[The Daisy Chain by Charlotte Yonge]@TWC D-Link bookThe Daisy Chain CHAPTER XVI 11/13
Anything wrong about the children brings on the grief so much, that I cannot bear to mention it." Richard and Flora agreed with her, admiring the spirit which made her, in her weakness and helplessness, bear the whole burden of family cares alone, and devote herself entirely to spare her father.
He was, indeed, her first object, and she would have sacrificed anything to give him ease of mind; but, perhaps, she regarded him more as a charge of her own, than as, in very truth, the head of the family.
She had the government in her hands, and had never been used to see him exercise it much in detail (she did not know how much her mother had referred to him in private), and had succeeded to her authority at a time when his health and spirits were in such a state as to make it doubly needful to spare him.

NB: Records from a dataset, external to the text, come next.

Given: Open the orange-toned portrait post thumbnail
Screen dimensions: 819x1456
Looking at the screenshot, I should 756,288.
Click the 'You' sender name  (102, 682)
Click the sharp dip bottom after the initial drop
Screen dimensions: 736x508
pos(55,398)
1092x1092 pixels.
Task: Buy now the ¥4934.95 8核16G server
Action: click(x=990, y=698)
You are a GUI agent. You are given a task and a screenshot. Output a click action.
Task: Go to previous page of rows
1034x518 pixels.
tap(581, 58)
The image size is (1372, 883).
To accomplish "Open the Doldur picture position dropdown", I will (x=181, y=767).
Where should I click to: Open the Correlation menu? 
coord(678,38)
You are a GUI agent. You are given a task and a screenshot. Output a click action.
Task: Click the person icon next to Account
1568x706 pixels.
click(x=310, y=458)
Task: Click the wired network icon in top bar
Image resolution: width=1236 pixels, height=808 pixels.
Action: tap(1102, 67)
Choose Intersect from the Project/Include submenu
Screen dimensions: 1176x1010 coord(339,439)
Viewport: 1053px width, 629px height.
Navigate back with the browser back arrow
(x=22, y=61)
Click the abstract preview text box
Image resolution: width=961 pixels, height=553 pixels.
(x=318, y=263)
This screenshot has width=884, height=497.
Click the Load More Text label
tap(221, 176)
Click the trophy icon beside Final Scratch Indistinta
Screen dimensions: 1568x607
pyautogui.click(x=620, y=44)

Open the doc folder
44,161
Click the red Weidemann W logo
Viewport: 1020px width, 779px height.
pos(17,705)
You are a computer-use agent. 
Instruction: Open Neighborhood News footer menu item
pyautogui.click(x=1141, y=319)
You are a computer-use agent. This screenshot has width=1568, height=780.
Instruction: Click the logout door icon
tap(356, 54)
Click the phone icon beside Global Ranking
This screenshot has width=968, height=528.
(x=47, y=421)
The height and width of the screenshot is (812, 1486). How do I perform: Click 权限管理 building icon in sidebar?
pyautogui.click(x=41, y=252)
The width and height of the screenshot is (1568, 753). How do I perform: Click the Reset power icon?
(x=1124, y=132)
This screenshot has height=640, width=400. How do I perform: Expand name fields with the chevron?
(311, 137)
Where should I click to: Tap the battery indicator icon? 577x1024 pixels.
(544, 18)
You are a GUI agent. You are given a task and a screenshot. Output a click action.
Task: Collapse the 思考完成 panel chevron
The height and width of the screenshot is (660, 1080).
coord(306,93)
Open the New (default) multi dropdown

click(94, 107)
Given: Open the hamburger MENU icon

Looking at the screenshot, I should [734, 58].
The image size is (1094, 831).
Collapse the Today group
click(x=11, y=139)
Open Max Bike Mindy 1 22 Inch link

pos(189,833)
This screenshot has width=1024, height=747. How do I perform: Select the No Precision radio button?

It was no wonder that she sometimes carried her consideration beyond what was strictly right, and forgot that he was the real authority, more especially as his impulsive nature sometimes carried him away, and his sound judgment was not certain to come into play at the first moment, so that it required some moral courage to excite displeasure, so easy of manifestation; and of such courage there was, perhaps, a deficiency in her character.
Nor had she yet detected her own satisfaction in being the first with every one in the family. Ethel was put out, as Flora had discovered, and when she was downstairs she found it out, and accused herself of having been cross to Margaret, and unkind to Tom--of wishing to be a tell-tale.